20 minute tweak: continental.com

Geoff Teehan
Sep 26 2

continental.jpg

It was 1995 when Alaska Airlines first introduced online ticket sales. Throughout the past decade all the major players have come to offer similar functionality, including Continental. The airlines have developed this utility to the point where “best practices” have been established and user drop-off should be limited to seat availability or price.

However, It seems that nearly every time I see a new version of a booking engine it has more options up-front? Is research showing us that users have become savvy enough to weed through options that don’t pertain to their trip? Are all these options necessary up front? Or, perhaps it is just a simply a case of feature creep. In any case, these systems seem to put the burden on the users by presenting them with irrelevant options. what I’m referring to isn’t a usability issue, it’s an experience design issue.
book_flight_simple.jpg

What if the system had a logical default – something simplified like the example to the right. Then, when a user interacts with “more options” those options could be added to the default view on the next visit i.e. anticipate my needs. For example, when I buy tickets from work I buy single return tickets, so my view may stay relatively the same. My wife on the other hand, is constantly looking for family vacations and needs to account for 2 adults and 2 children – her view would have “number of adults” and “children” defaulted.

Continental is not alone here. American, Delta, Southwest, British Airways and others all have similar issues.

JetBlue, who neglected to put a booking engine on their homepage seems to have redesigned – thankfully this new design includes one worth checking out.

Categories: 20min tweak
2

Comments

Sep 26 5:27 pm
Mike McDerment said:

I booked my last two tickets on Expedia – it works and the prices are usually the best I can find.

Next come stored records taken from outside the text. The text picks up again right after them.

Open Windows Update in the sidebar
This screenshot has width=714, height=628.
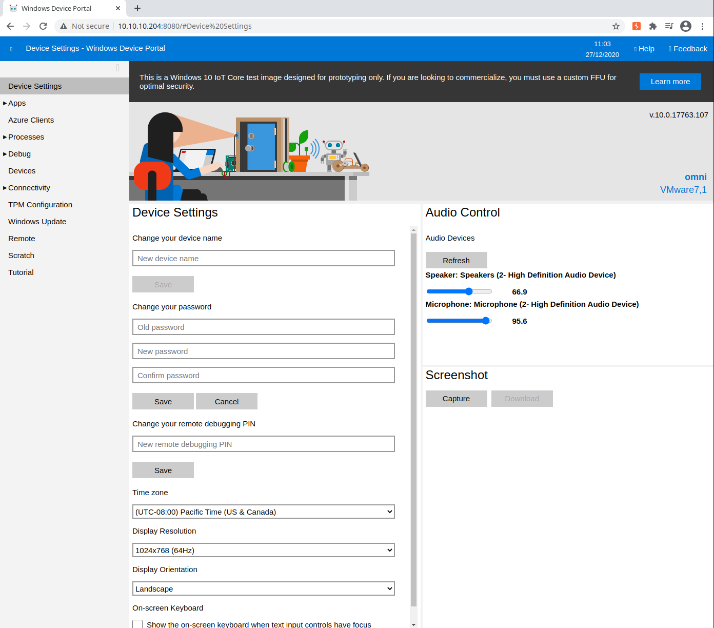[37, 222]

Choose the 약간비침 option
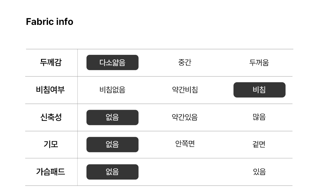coord(185,90)
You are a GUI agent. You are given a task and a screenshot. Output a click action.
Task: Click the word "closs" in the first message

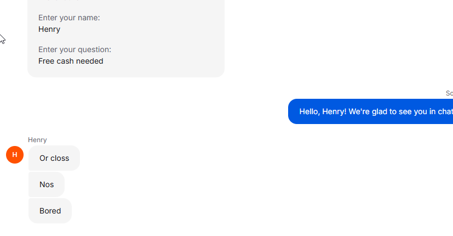[60, 158]
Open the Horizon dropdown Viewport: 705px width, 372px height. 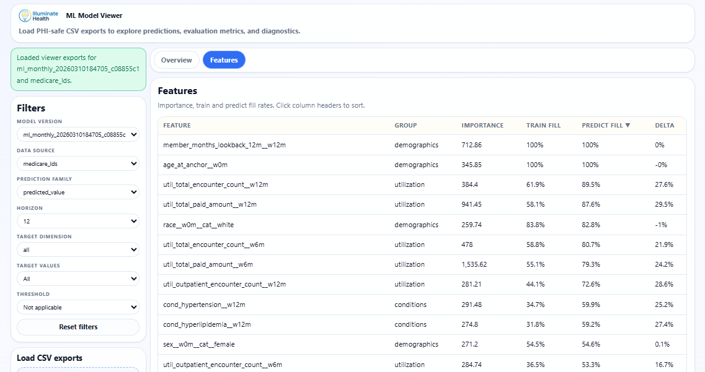(78, 221)
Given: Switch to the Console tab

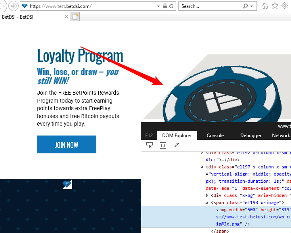Looking at the screenshot, I should tap(215, 136).
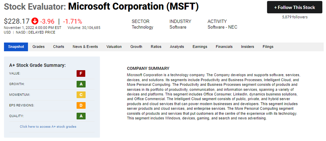Open the A+ stock grades access link
Viewport: 326px width, 141px height.
pyautogui.click(x=48, y=126)
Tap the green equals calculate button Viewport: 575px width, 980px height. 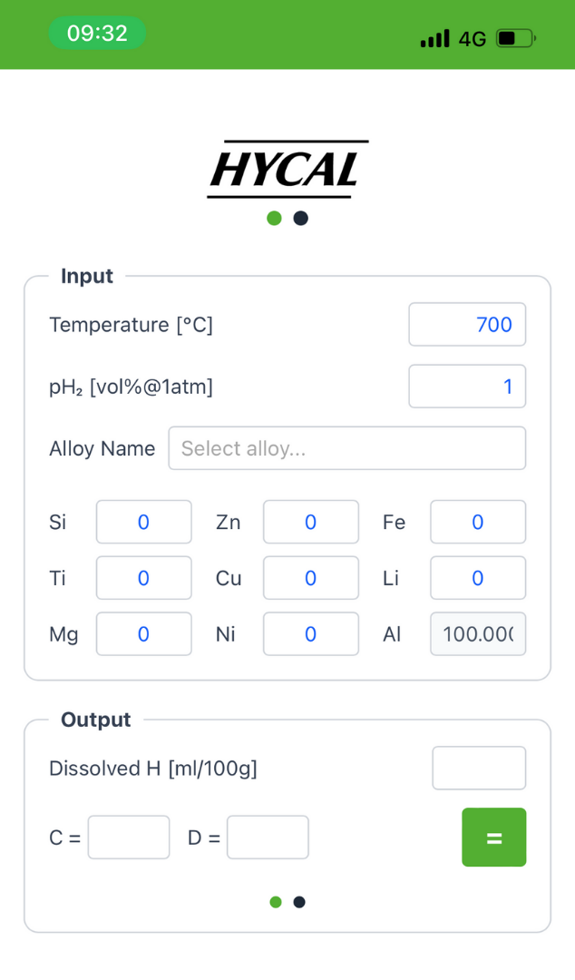493,837
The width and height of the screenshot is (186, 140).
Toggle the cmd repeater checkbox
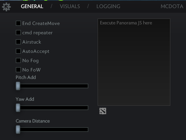point(18,33)
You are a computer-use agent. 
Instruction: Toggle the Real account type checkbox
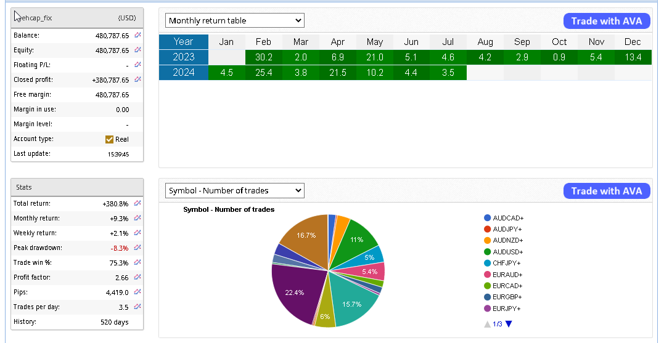(110, 139)
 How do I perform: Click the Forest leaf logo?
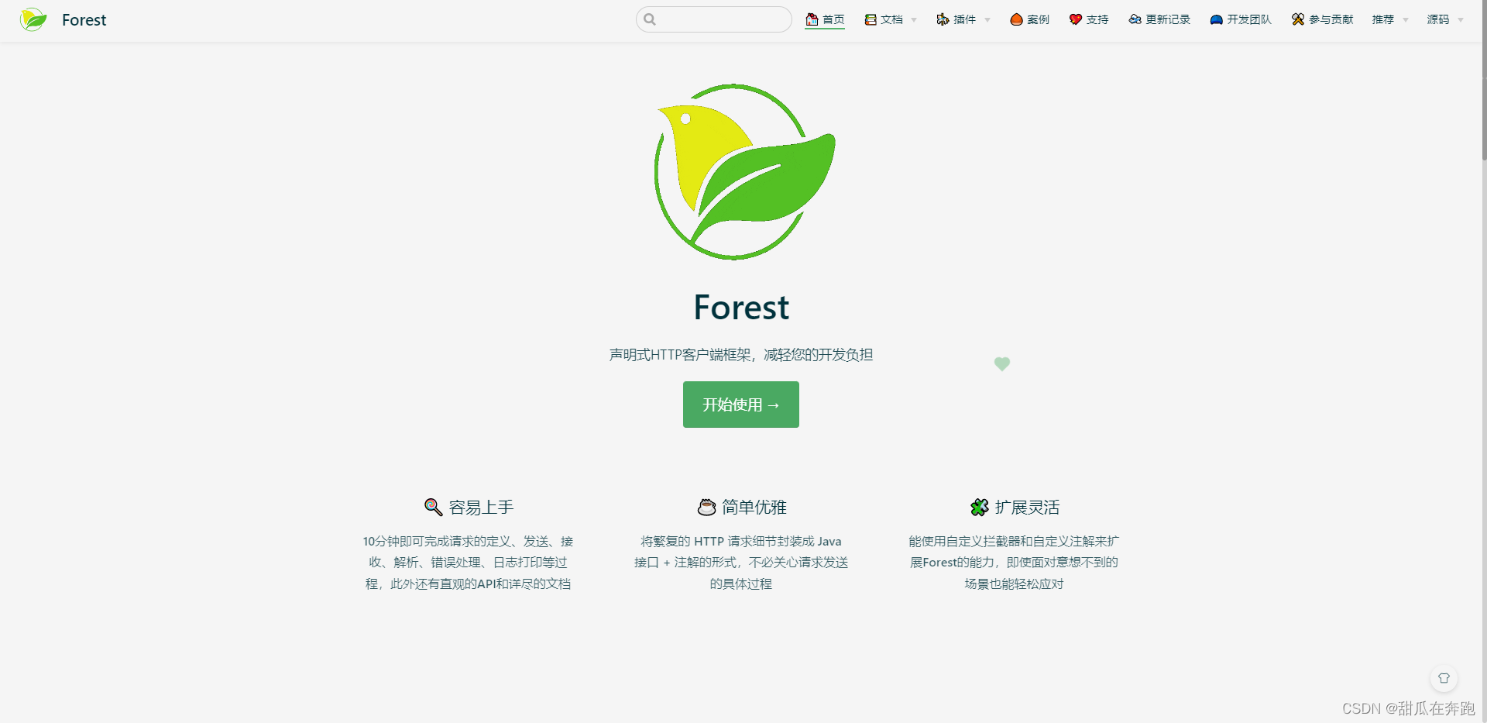(x=33, y=19)
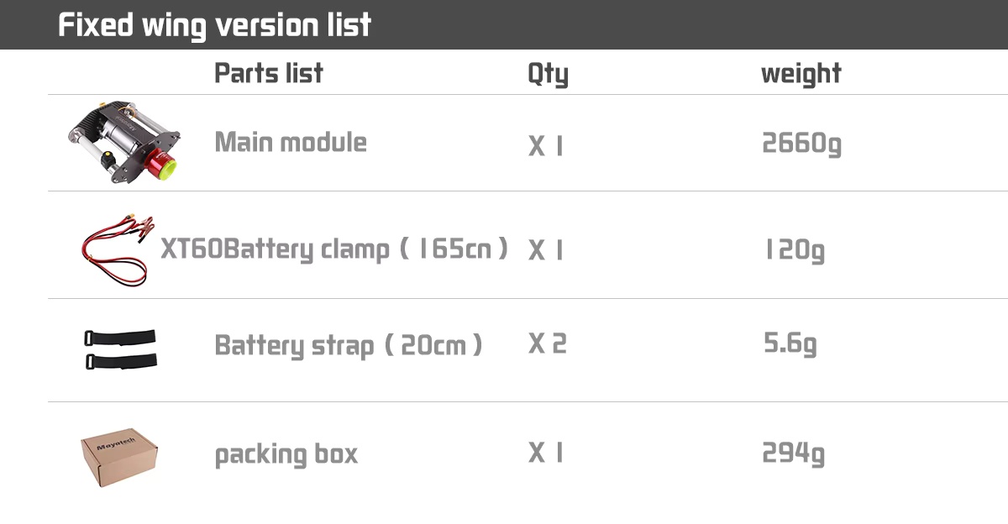Select the "294g" weight value
Image resolution: width=1008 pixels, height=524 pixels.
[793, 453]

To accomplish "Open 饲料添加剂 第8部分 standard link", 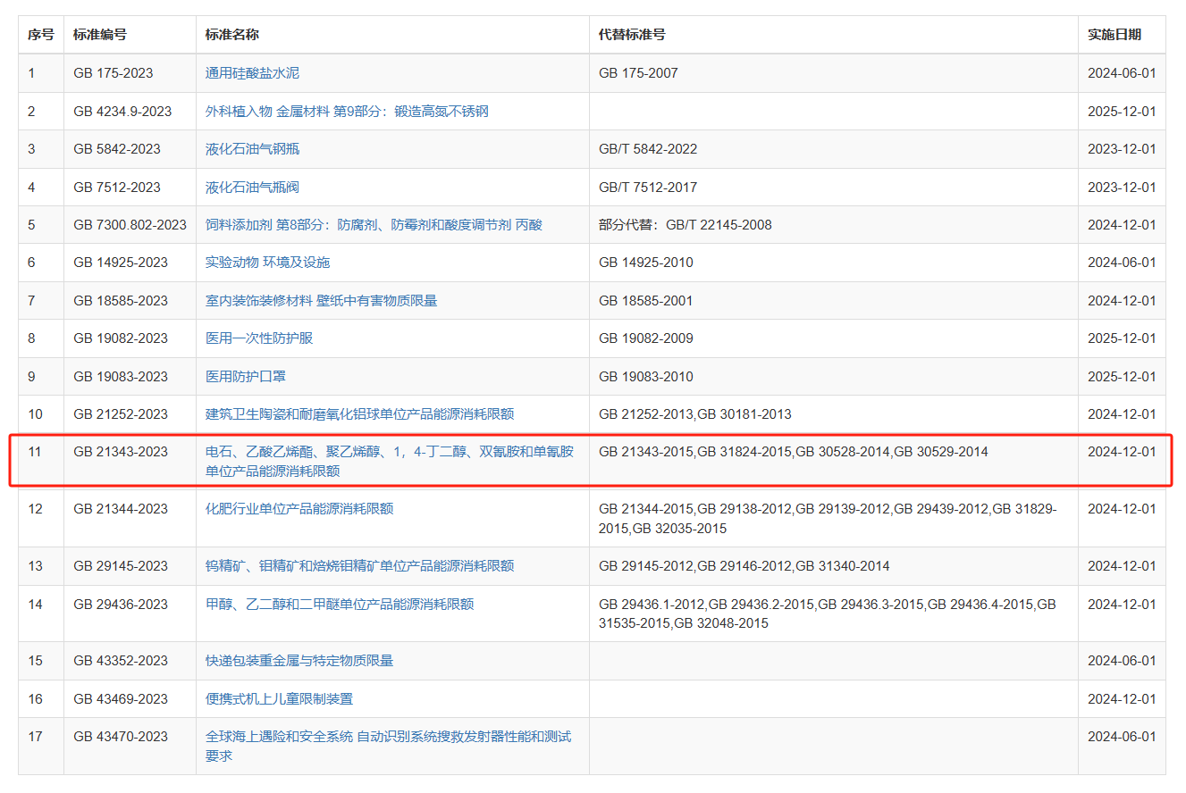I will [x=374, y=225].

This week I booked a flight and came across Air Canada’s (http://www.aircanada.com./) new system. Give it a try – it’s the fastest one I’ve found bar none and I love it for that. Great application of simple technologies…

Sep 26 8:01 pm
barry said:

Agreed…love the mock up above. However, does providing all and any options to the user make them feel comfortable and more in control? Non-experienced users might (and in the case of orbitz should) expect the worse until they are used to making transactions of this scale online.